● DATASET EXTRACT:
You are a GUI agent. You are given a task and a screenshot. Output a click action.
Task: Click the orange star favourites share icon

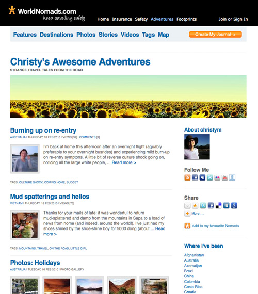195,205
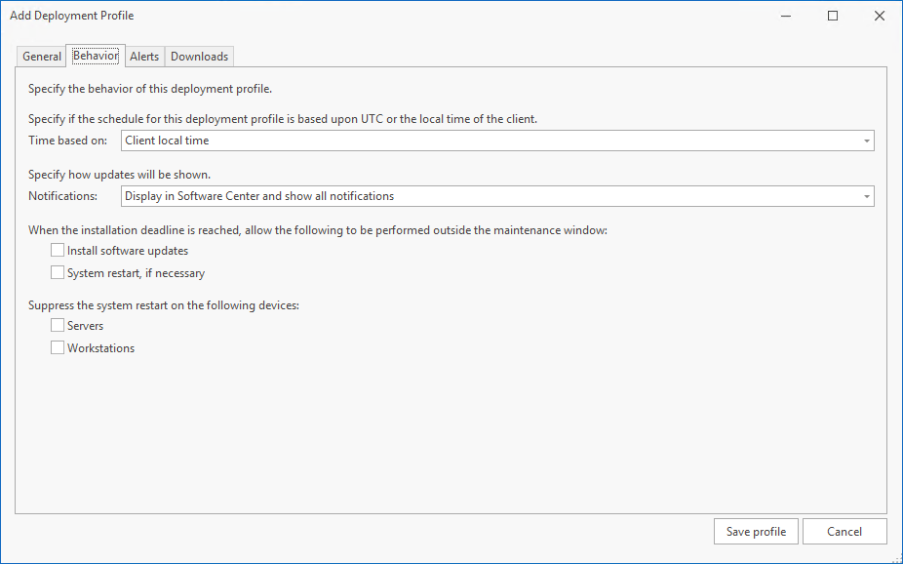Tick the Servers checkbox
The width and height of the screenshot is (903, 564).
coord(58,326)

--

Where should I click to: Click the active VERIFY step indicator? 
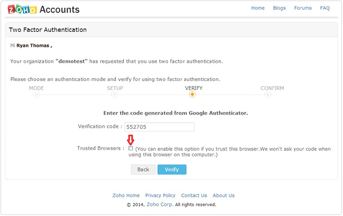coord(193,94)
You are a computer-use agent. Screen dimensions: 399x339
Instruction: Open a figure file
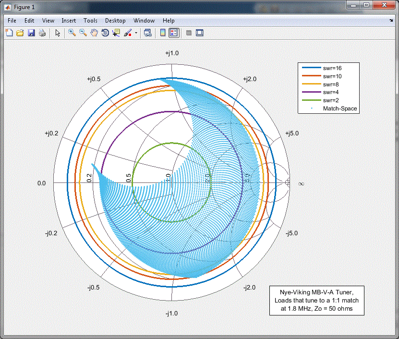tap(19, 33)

● THE PROBLEM: I need each line of the entries that holds the string "agent" located and copied.

● RESULT BELOW:
You are a GUI agent. You are given a task and a screenshot. Output a click action.
You are a computer-use agent. Screen dimensions: 399x339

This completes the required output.